Exercise directions = Pictures appear among the records below and must be omitted. Repeat exactly the lines from the line with "Task: Open the Вид view layout menu" to the line with "Collapse the Black_Crocodile_Belt_for_Men", both included.

Data under study =
--*--

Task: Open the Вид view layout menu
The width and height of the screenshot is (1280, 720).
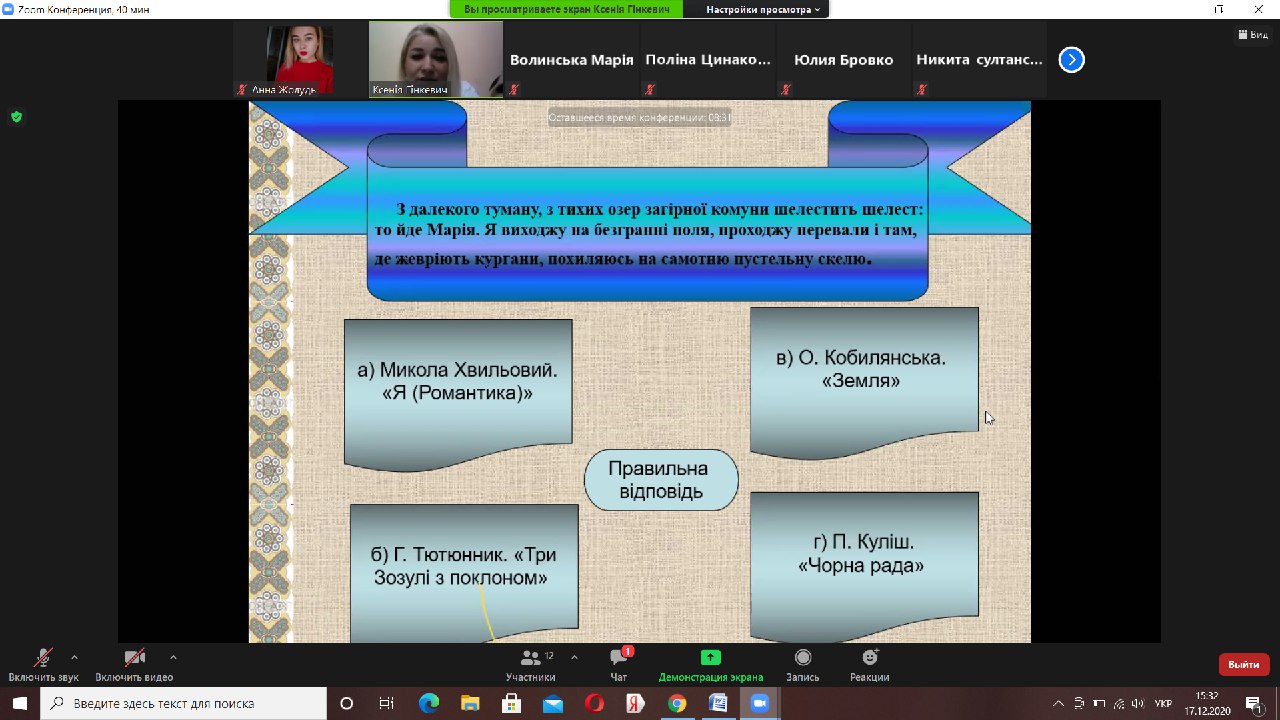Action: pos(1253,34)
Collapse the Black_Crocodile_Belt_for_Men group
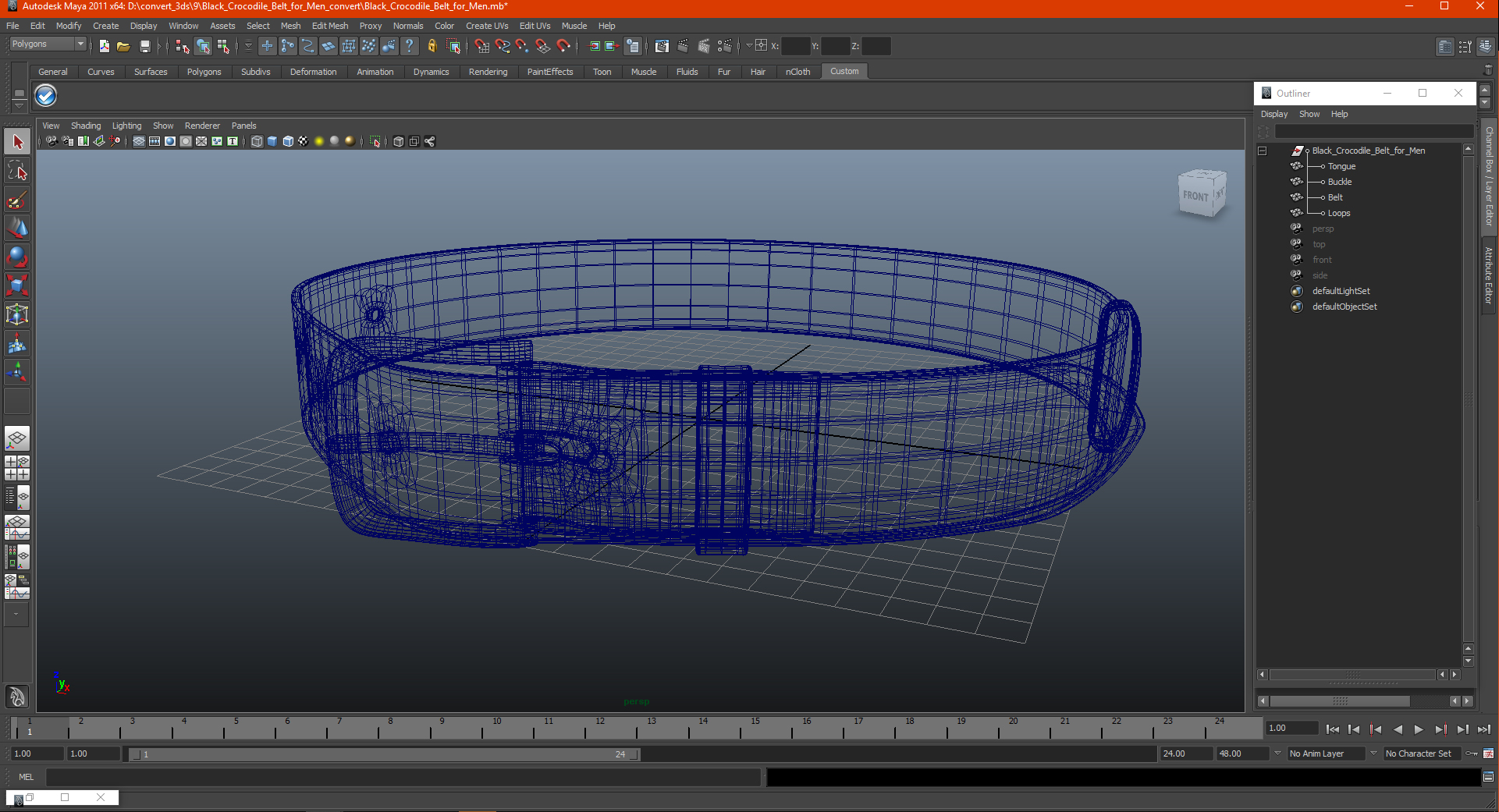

--*--

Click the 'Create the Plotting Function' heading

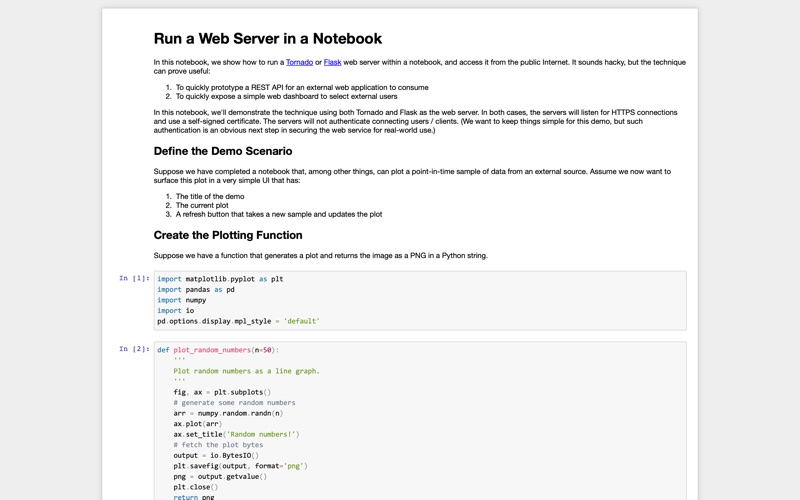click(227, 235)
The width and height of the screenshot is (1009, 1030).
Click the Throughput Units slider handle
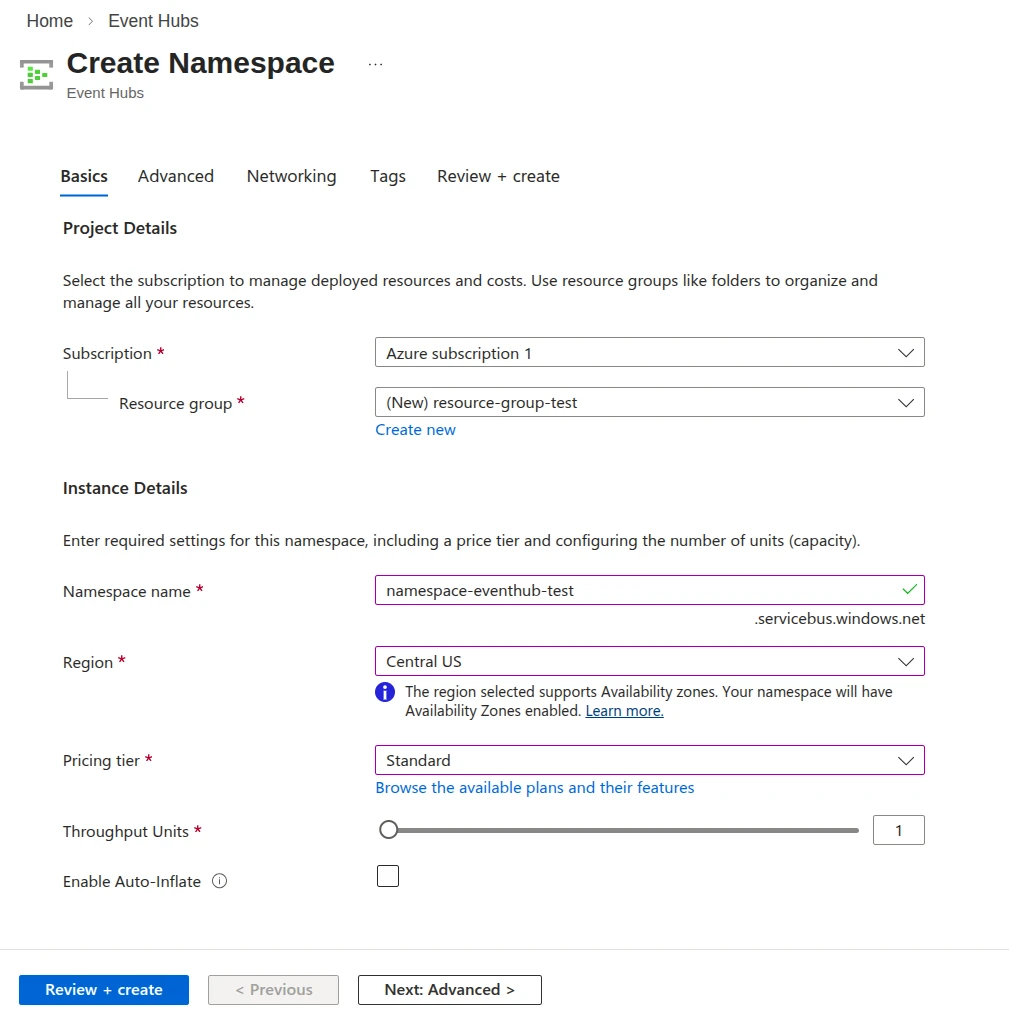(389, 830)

--*--

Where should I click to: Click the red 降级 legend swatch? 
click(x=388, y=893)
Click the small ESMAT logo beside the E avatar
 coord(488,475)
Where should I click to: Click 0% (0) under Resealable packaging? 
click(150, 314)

--*--

Solution =
Task: Open the Вид view layout menu
The width and height of the screenshot is (1280, 720).
Action: pos(1253,34)
Collapse the Black_Crocodile_Belt_for_Men group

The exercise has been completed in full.